- _WORK ORDER_
Your job with the data below is to output exactly the lines from the one holding "This screenshot has width=819, height=546." down to the one holding "Click the video", both included, and no others.

[Dataset entries]
* * *

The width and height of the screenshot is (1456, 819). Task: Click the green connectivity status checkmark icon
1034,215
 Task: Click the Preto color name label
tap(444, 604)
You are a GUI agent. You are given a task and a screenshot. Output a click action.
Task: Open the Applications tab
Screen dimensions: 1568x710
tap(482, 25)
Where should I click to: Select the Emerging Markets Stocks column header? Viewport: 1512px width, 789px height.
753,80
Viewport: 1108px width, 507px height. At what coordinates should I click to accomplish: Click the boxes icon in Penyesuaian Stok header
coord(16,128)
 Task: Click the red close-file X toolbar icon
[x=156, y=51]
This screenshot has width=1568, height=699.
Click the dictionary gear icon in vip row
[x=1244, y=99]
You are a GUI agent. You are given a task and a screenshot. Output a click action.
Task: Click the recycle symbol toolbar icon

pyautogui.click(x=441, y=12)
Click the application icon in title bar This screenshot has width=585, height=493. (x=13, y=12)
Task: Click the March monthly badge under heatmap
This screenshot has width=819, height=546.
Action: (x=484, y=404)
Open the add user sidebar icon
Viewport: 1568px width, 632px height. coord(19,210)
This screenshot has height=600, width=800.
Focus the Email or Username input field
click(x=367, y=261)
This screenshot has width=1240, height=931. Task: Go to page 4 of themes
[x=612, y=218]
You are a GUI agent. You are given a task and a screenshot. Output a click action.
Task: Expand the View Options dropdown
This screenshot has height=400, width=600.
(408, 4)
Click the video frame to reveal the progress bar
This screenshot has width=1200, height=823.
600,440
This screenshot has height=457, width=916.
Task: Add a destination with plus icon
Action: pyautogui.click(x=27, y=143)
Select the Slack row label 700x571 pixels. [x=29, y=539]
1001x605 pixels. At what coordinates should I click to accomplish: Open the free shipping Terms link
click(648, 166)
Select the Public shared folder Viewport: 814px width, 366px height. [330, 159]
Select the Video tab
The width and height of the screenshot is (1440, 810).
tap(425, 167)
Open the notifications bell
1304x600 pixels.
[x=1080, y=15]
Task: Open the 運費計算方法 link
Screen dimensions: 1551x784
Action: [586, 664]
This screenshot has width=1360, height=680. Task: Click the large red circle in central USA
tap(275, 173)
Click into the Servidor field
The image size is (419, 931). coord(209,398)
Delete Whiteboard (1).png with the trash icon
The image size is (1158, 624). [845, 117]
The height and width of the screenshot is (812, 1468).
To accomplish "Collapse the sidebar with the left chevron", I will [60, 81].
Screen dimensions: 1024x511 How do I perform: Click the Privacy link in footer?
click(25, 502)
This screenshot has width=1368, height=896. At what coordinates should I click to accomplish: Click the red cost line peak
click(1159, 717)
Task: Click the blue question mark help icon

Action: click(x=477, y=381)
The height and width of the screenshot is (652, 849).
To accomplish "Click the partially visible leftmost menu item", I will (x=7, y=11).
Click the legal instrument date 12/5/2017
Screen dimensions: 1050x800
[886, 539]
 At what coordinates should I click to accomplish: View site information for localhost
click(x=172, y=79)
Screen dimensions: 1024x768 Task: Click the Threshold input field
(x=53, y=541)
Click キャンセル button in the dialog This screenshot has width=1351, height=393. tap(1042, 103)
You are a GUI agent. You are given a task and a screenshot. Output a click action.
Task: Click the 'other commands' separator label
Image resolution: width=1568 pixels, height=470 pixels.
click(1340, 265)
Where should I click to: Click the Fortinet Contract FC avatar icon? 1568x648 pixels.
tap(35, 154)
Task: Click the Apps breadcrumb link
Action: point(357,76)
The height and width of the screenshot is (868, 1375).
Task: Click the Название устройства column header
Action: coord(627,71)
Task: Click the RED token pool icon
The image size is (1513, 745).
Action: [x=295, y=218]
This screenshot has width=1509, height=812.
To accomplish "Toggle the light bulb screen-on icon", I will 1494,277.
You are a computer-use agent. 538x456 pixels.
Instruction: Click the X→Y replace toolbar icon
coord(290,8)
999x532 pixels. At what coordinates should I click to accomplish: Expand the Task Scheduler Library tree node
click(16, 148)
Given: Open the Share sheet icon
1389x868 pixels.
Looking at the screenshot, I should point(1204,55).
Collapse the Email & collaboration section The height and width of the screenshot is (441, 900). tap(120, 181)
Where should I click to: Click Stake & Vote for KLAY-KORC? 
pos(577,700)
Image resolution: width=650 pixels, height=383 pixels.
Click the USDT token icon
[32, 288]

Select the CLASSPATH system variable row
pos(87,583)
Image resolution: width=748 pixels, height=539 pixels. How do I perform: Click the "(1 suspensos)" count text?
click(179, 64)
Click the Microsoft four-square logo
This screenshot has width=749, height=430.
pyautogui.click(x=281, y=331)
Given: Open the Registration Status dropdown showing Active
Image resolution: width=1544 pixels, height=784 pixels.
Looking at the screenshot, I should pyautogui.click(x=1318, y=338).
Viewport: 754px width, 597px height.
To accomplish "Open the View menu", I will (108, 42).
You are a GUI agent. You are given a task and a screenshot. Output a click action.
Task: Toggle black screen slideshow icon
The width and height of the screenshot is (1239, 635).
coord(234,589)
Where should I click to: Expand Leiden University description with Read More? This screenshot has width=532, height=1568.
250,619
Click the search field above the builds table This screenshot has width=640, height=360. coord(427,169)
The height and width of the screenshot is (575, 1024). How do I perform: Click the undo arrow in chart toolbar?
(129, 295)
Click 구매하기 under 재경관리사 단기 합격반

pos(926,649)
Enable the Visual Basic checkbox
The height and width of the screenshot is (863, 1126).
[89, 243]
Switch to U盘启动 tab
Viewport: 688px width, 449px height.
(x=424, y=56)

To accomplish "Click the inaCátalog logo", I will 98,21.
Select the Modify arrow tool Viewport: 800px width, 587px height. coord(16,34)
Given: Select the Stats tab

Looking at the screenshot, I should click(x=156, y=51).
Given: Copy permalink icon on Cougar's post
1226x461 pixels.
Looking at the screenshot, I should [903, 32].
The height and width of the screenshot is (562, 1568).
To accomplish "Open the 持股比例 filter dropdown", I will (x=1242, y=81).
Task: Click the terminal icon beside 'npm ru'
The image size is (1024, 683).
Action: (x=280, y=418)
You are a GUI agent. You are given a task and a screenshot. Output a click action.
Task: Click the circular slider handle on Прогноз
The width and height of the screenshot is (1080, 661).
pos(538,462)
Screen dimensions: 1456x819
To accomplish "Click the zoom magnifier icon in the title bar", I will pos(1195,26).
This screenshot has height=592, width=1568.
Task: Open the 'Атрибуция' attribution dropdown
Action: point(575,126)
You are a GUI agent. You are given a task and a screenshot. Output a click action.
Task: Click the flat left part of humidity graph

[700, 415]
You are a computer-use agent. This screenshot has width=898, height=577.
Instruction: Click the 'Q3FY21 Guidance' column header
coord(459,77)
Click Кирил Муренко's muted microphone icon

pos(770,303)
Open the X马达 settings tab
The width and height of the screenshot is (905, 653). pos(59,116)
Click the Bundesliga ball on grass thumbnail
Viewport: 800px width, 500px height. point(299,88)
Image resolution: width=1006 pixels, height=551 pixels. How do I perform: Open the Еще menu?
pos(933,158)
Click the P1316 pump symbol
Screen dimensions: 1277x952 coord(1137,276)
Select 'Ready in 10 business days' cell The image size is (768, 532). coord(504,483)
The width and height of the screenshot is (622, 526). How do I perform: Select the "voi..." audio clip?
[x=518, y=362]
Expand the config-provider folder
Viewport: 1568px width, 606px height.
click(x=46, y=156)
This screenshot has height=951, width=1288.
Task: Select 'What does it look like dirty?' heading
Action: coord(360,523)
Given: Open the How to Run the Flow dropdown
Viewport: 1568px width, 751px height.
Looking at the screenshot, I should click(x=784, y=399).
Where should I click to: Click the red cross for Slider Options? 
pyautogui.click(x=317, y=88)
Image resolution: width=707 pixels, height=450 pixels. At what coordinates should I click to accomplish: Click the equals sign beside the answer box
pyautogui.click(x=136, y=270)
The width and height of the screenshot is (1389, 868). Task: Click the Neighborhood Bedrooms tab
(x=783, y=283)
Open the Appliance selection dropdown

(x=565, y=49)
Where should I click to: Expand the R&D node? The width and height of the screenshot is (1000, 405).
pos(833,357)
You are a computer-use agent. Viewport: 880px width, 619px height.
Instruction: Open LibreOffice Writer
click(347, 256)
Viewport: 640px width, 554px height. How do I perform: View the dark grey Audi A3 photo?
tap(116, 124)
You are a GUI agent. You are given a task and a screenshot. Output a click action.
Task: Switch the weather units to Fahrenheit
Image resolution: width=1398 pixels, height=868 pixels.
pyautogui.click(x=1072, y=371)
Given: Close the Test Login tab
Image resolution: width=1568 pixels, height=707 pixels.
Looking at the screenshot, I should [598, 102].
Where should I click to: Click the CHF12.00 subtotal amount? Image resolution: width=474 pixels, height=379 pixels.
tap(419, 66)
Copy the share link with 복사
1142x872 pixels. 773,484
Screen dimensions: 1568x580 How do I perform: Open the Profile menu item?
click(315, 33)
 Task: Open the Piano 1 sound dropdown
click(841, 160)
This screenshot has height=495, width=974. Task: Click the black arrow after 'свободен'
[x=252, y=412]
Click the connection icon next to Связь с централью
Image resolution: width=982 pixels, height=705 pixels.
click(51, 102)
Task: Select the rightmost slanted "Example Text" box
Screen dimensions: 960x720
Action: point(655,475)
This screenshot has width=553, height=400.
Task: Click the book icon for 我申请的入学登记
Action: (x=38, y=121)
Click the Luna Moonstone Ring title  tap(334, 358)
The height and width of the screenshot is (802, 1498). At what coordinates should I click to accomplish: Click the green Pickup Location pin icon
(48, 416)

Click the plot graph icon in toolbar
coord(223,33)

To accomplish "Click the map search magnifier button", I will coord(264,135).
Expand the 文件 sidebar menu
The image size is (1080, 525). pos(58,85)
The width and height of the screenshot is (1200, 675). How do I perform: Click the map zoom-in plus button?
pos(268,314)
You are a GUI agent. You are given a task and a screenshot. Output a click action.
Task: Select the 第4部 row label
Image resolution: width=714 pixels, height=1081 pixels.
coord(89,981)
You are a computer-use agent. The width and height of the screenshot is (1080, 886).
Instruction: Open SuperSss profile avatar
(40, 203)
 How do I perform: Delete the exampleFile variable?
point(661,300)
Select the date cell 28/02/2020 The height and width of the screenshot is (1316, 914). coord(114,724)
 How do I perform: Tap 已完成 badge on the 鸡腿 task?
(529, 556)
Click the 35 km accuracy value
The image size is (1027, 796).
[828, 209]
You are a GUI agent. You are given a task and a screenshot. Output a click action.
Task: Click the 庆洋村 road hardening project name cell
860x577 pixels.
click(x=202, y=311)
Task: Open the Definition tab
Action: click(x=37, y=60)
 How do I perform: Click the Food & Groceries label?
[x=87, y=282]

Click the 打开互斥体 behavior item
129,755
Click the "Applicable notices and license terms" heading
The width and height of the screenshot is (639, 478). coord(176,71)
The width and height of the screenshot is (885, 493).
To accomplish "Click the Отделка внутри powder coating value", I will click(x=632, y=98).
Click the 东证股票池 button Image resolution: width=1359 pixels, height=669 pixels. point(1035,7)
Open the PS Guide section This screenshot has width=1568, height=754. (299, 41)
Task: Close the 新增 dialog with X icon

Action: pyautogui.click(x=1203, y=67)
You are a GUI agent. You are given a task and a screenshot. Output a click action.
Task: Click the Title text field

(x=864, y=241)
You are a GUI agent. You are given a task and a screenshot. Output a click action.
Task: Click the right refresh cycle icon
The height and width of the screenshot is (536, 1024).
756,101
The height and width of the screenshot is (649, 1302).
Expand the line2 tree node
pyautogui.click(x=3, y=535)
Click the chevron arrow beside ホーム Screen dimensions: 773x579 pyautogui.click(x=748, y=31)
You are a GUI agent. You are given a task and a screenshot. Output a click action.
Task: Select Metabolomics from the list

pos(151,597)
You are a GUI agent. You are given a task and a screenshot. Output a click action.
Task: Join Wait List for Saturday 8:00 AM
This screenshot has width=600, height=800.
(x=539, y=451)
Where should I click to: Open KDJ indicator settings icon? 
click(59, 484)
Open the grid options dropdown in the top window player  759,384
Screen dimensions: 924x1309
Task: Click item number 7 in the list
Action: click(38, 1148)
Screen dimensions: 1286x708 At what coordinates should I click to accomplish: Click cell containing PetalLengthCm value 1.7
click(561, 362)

* * *

- _EXERCISE RESPONSE_
This screenshot has width=819, height=546.
Action: (x=484, y=404)
Open the add user sidebar icon
Viewport: 1568px width, 632px height. coord(19,210)
This screenshot has height=600, width=800.
Focus the Email or Username input field
click(x=367, y=261)
This screenshot has width=1240, height=931. Task: Go to page 4 of themes
[x=612, y=218]
You are a GUI agent. You are given a task and a screenshot. Output a click action.
Task: Expand the View Options dropdown
This screenshot has height=400, width=600.
(408, 4)
Click the video frame to reveal the progress bar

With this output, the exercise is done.